Problem requirements:
The required output is the exact run of lines from the one bearing "Where should I" through the final line of the listing below, with the pictures removed.

Extracted records:
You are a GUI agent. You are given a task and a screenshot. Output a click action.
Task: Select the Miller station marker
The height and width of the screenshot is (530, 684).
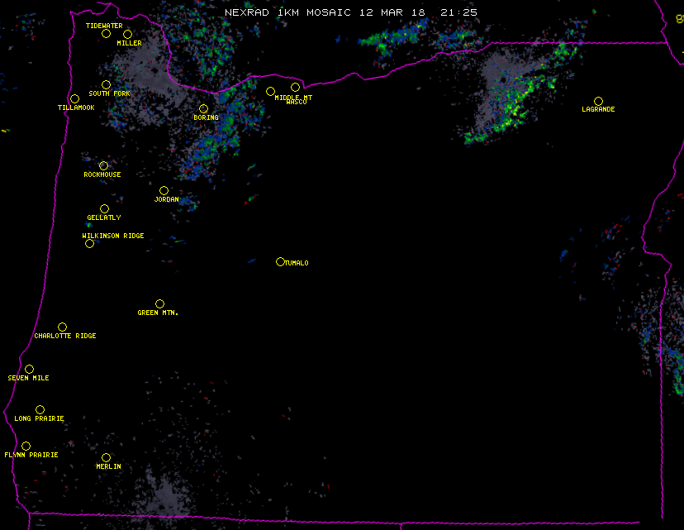click(127, 34)
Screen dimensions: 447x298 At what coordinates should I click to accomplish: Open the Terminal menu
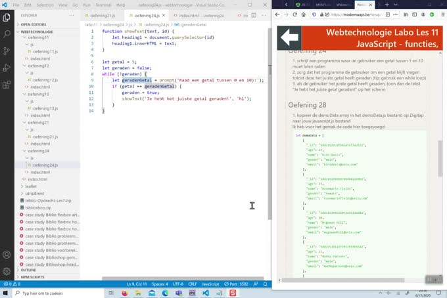pos(104,5)
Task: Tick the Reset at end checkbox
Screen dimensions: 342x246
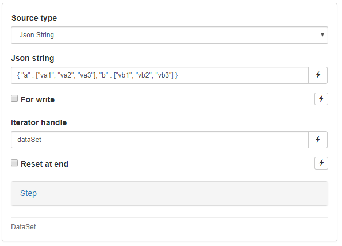Action: pos(14,163)

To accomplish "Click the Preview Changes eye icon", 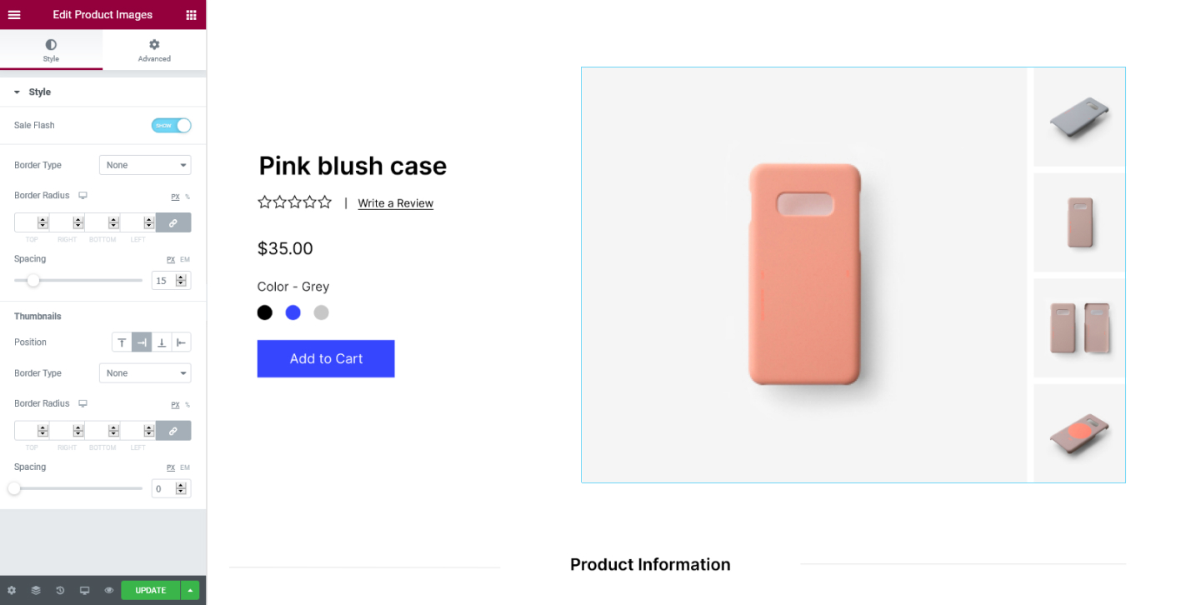I will pos(108,590).
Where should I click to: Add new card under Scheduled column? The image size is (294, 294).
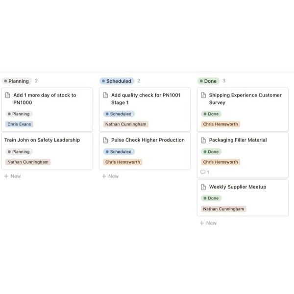point(110,176)
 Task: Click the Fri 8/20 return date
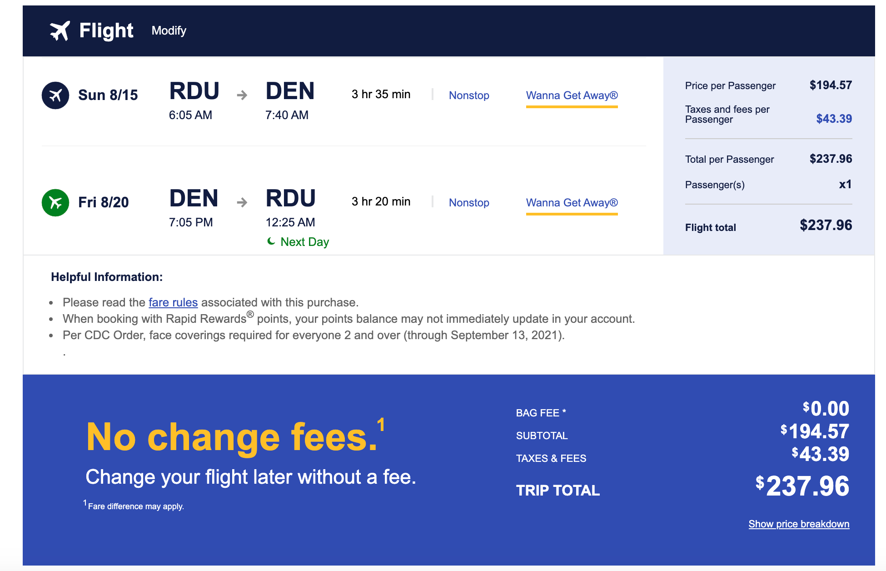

Expected answer:
Where should I click to: Add new card under Scheduled column? The image size is (294, 294).
point(110,176)
 Task: Click the Fri 8/20 return date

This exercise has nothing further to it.